(Screenshot grounding data)
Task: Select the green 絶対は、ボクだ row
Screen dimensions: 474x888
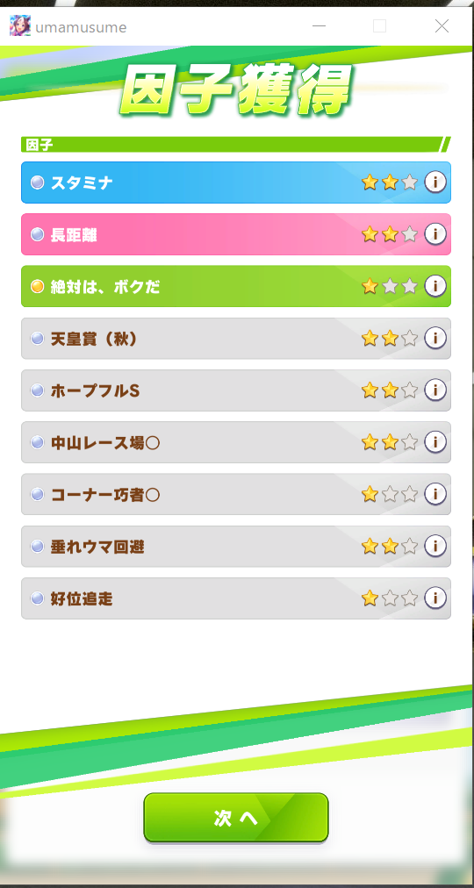Action: pyautogui.click(x=236, y=286)
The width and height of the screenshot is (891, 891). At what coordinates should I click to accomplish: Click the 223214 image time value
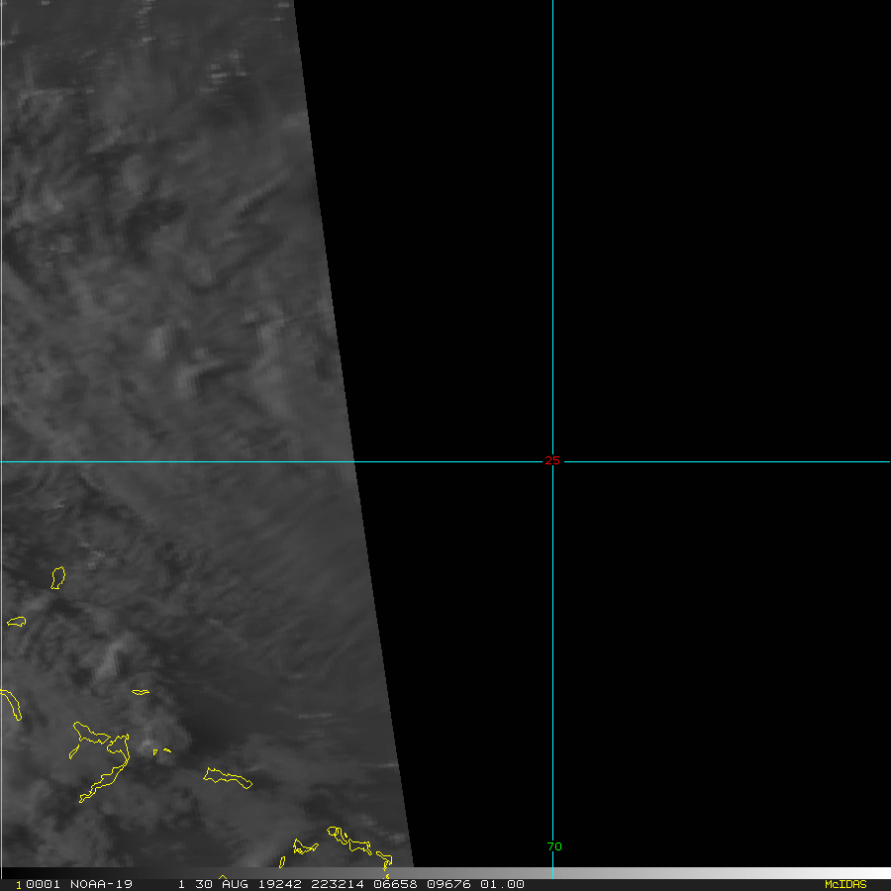coord(330,884)
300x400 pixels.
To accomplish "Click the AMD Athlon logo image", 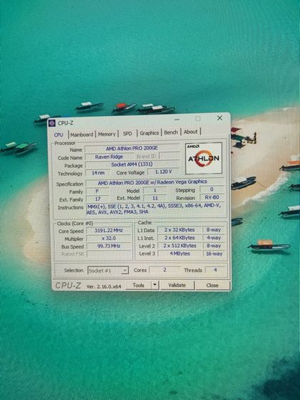I will tap(204, 158).
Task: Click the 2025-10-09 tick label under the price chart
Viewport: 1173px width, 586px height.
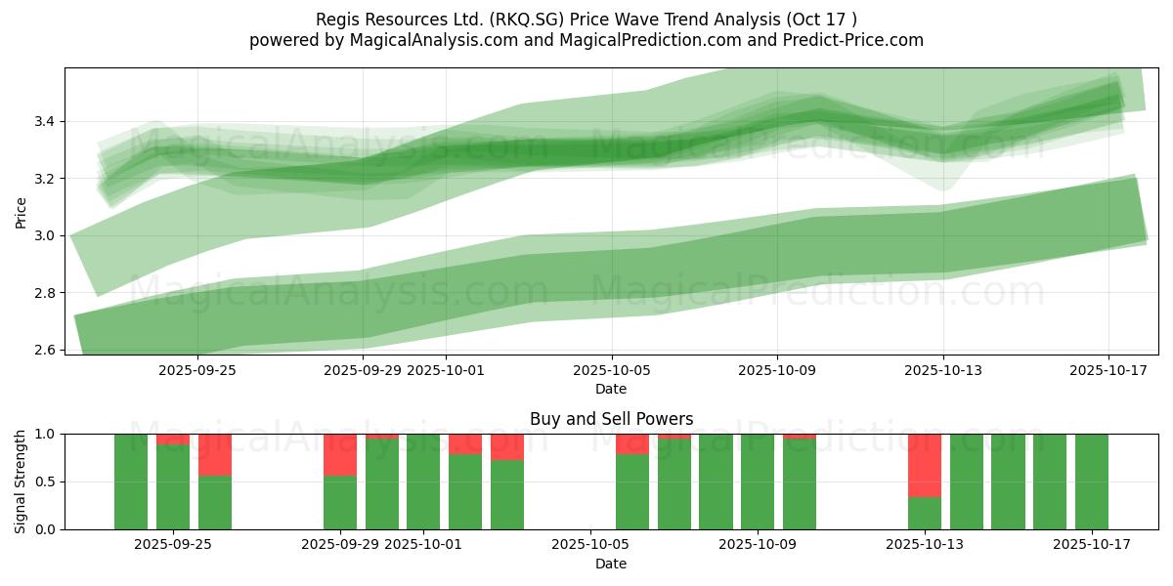Action: (777, 370)
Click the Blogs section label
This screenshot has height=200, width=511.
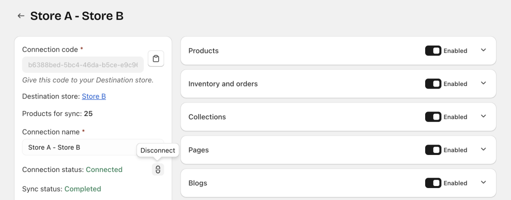pos(198,183)
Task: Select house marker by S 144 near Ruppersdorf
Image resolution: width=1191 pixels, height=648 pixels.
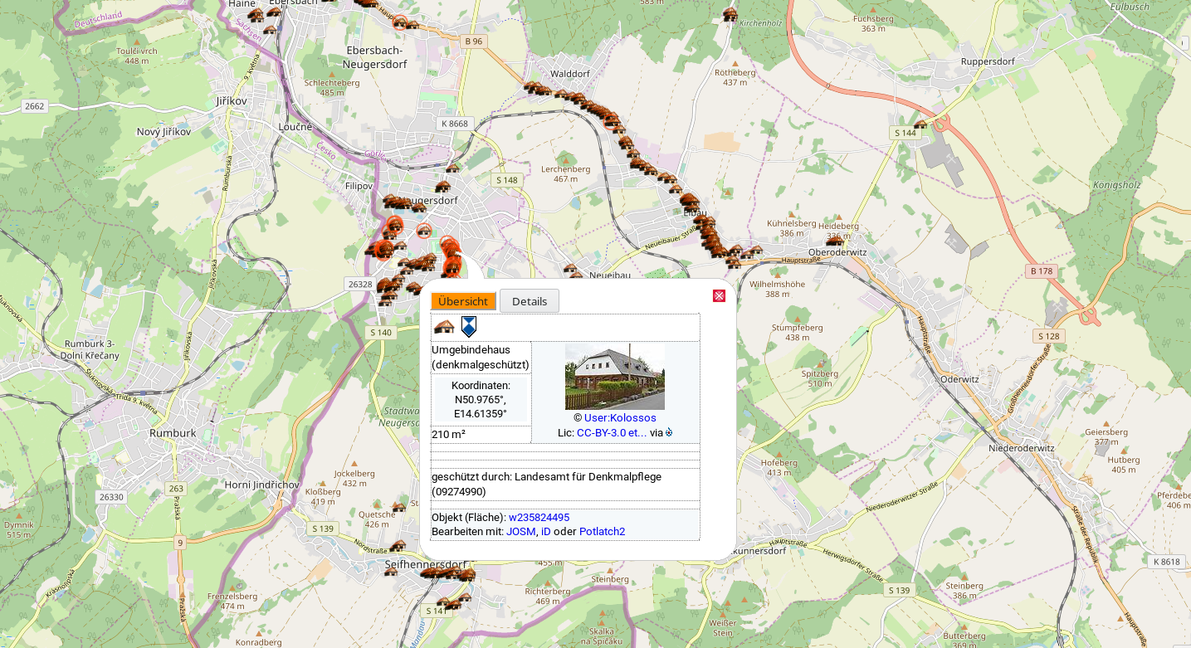Action: [x=920, y=125]
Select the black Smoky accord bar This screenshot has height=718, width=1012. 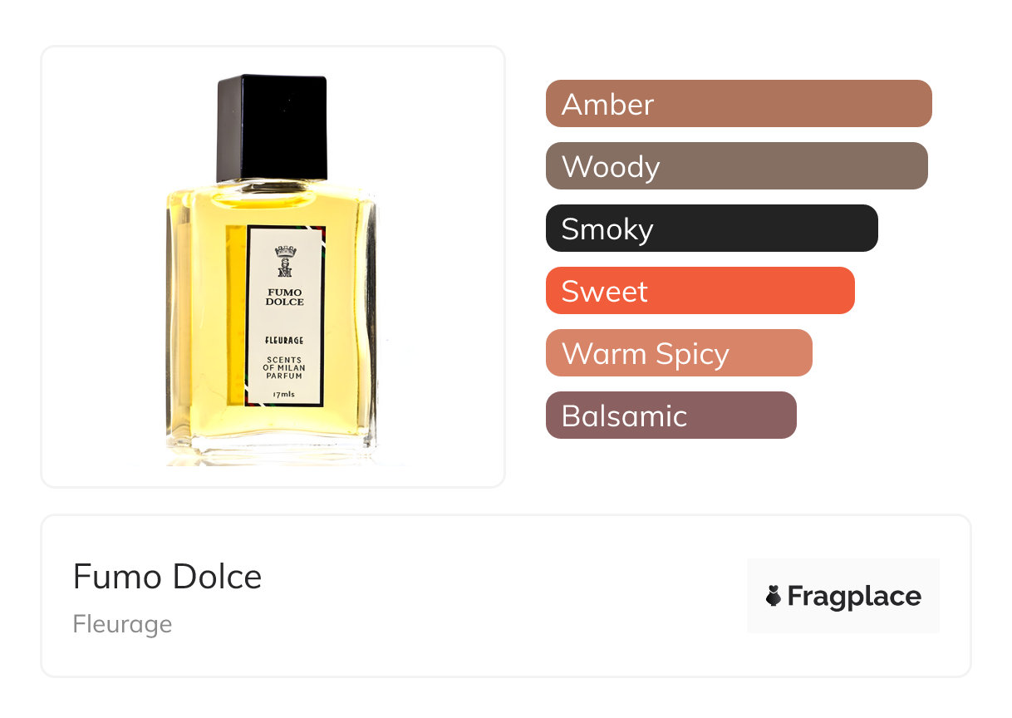712,229
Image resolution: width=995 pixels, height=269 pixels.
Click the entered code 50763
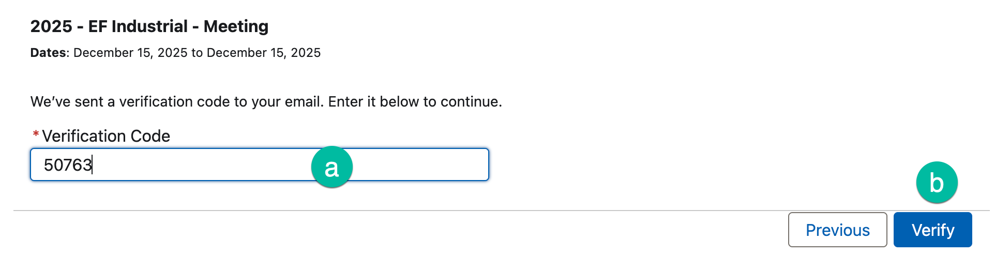coord(68,165)
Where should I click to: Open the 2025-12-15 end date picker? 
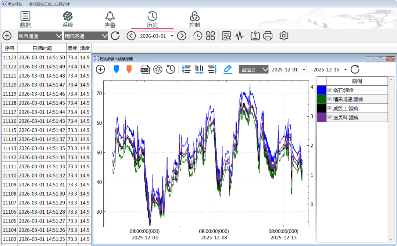coord(330,69)
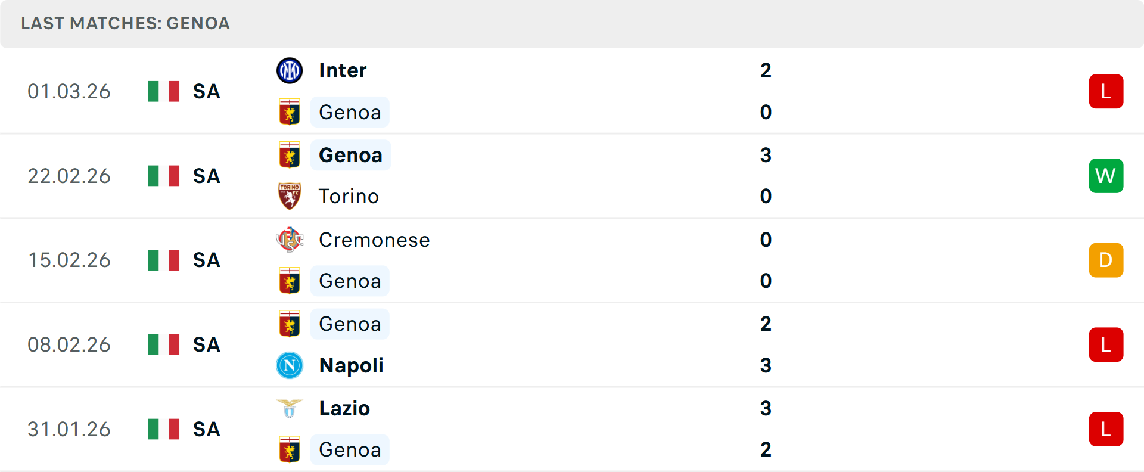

§ **YOUR TASK**
The copy should begin at the line containing "Click the entered code 50763" and end at the last line of the data above; please restate those lines word for word without the pictures.

§ **SOLUTION BELOW**
Click the entered code 50763
coord(68,165)
Where should I click to: Open the 2025-12-15 end date picker? 
coord(330,69)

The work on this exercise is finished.